Hutchinson Public Schools is among those receiving a share of $30 million from the state to fund safety initiatives.
A provision set in Minnesota’s last legislative session said if the state hit a certain benchmark on tax collection, additional money would be made available to schools. Hutchinson’s share is $98,106. The money, authorized under the Safe Schools Levy, can be used in several ways, such as for police liaison services, counseling, school security, gang resistance education training and other crime prevention or safety measures.
Hutchinson Superintendent Daron VanderHeiden said the school is looking at how to use the funds.
“The thing people need to understand is that it is not ongoing funding,” he said. “This is one-time funding. So we will look for ways we can spend the dollars one time to improve the safety of our schools.”
Options such as adding mental health or counseling positions likely won’t work out.
“You don’t pay once for them,” VanderHeiden said. “If you are really going to have a program, you need ongoing funding for that.”
Rep.
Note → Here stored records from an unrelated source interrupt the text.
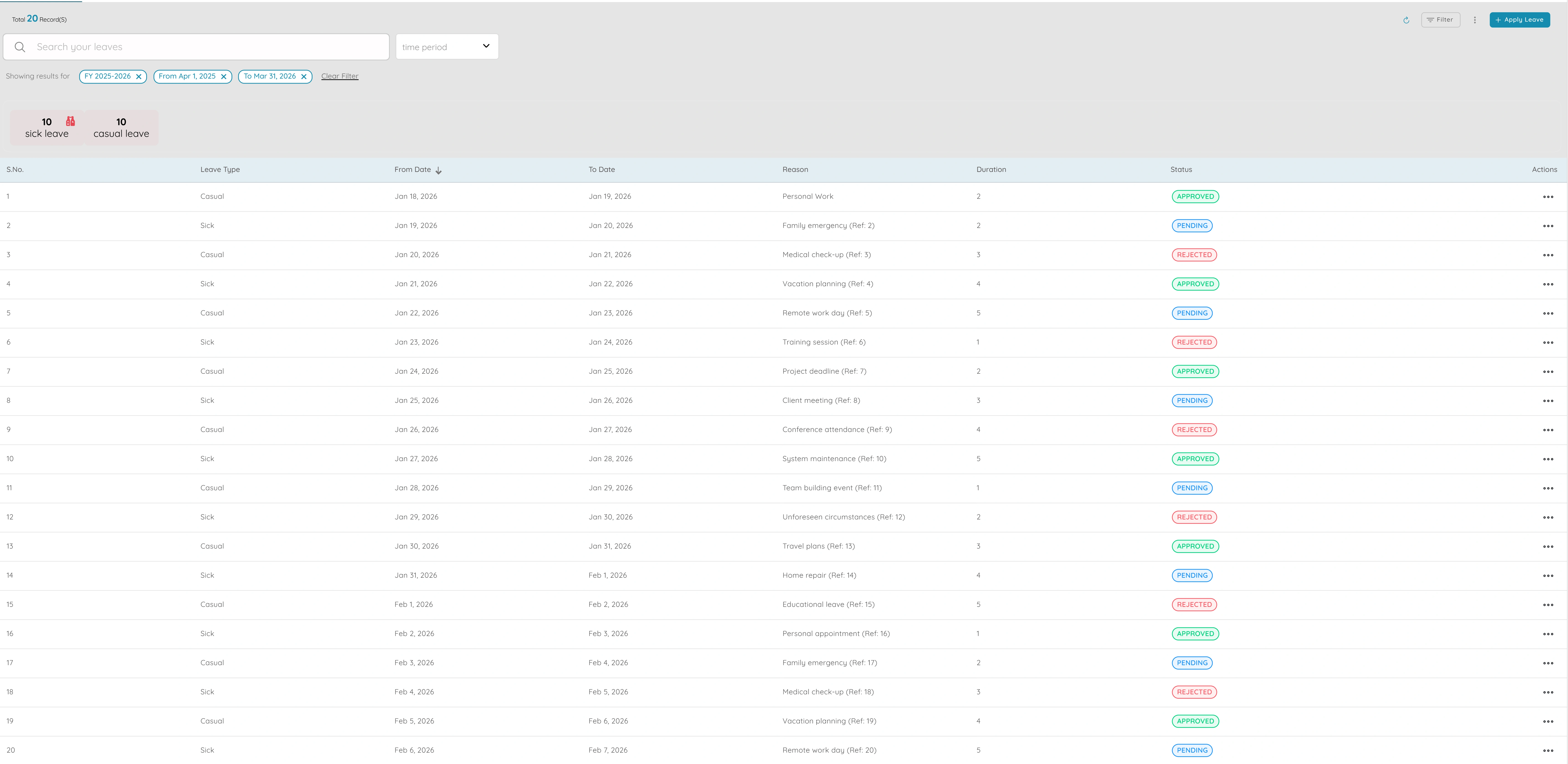Remove the FY 2025-2026 filter chip

139,77
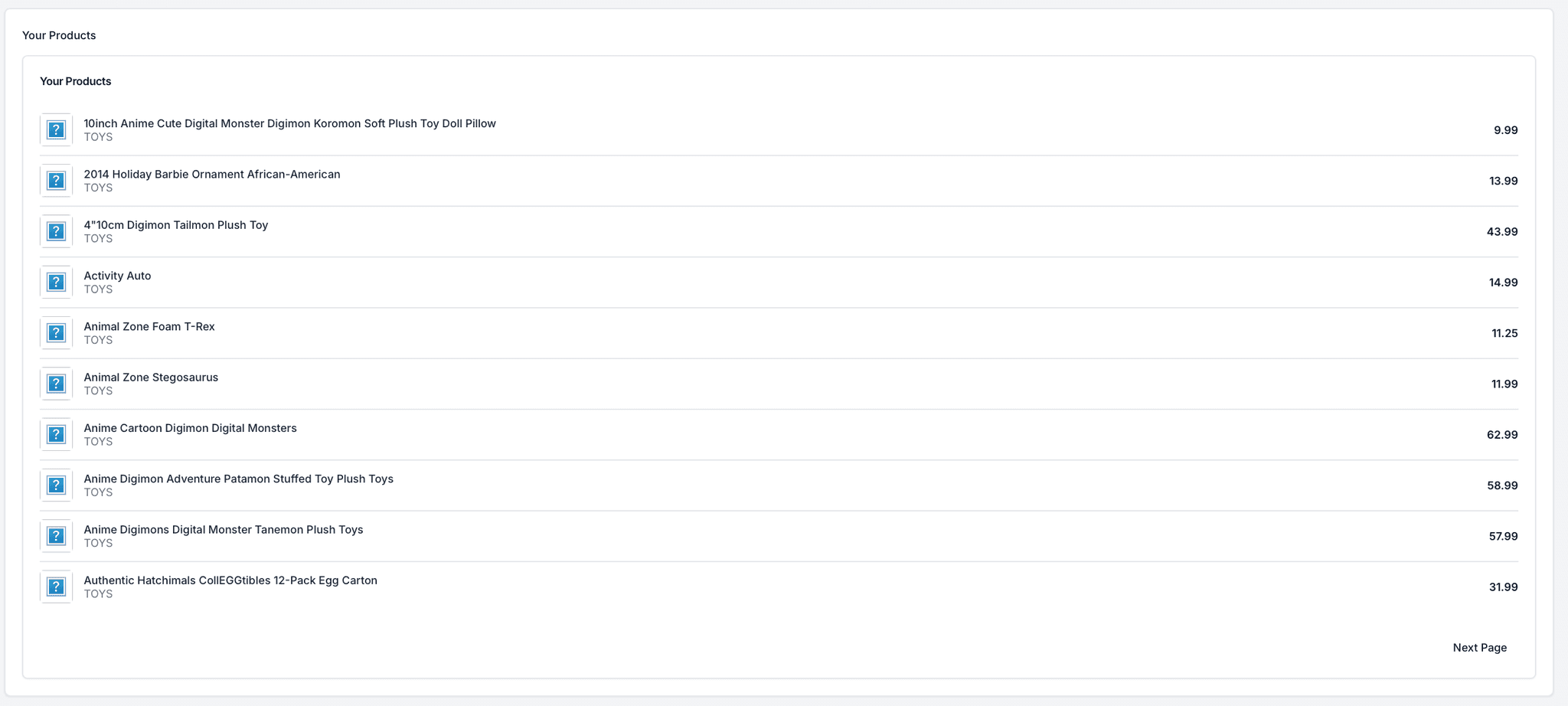Viewport: 1568px width, 706px height.
Task: Click the Anime Cartoon Digimon Digital Monsters image icon
Action: tap(56, 433)
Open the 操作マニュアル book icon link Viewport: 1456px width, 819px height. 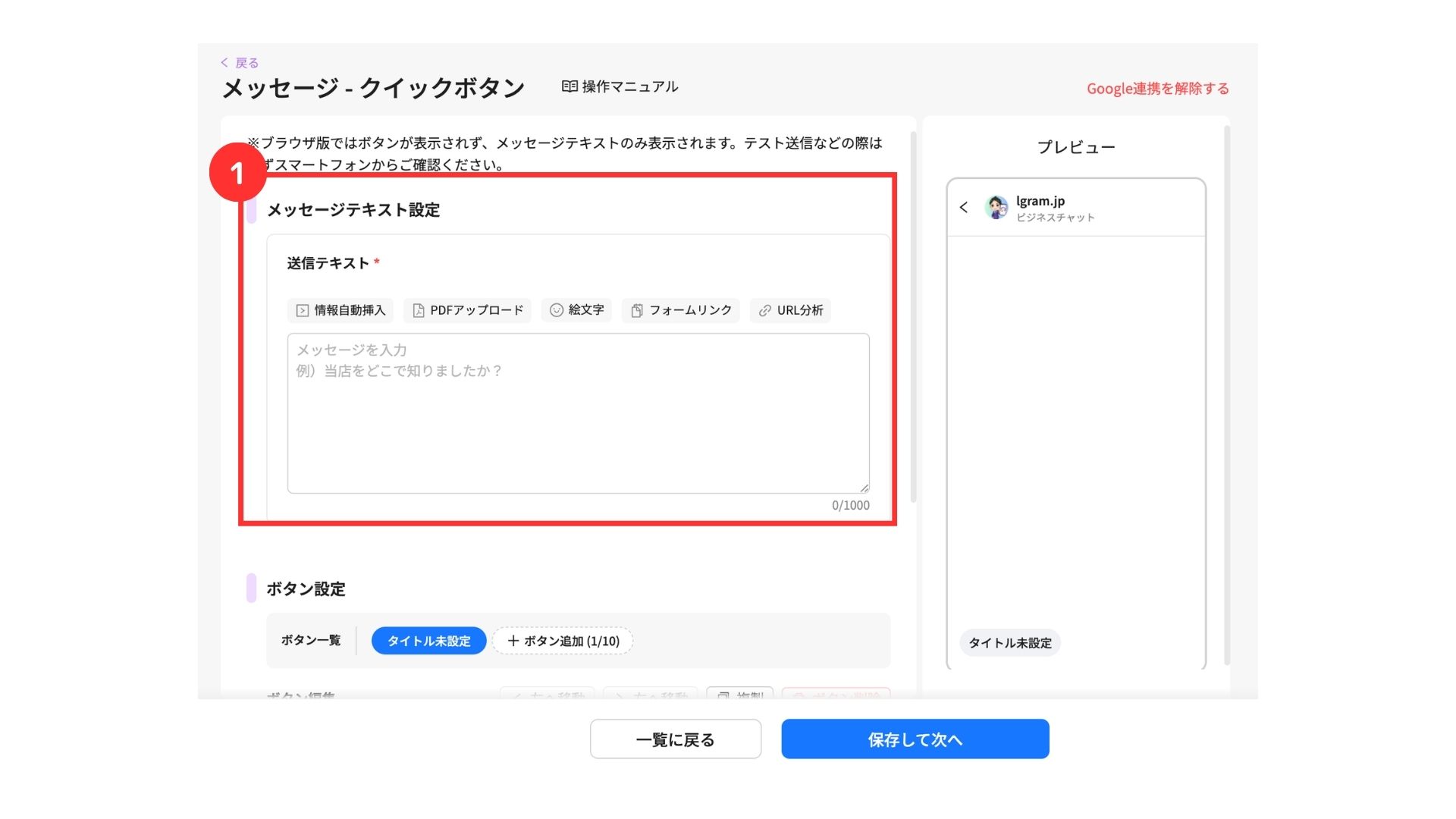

Dean Urdahl, R-Acton Township, said a benefit of the approach is that it lets each school decide how to use the money.
“Our schools each face their own unique safety challenges, and this funding allows local citizens and officials to make decisions that suit them best,” he said.
Money will also be provided to other area schools, including Litchfield ($53,405), Glencoe-Silver Lake ($55,248), Lester Prairie ($15,527), New Century Academy ($4,860) and New Discoveries Montessori Academy ($3,616).
In recent years, schools have increased security, including in Hutchinson where all school buildings keep their doors locked during the school day. The front entrances are secure as well, with entry granted through a buzzer system in the office. At Hutchinson High School, portions of the building can be locked down as well. Over the summer, a new security system was added to each school building, which scans the driver’s license of visitors to inform staff of potential issues, such as the visitor’s association with a predator list or court order.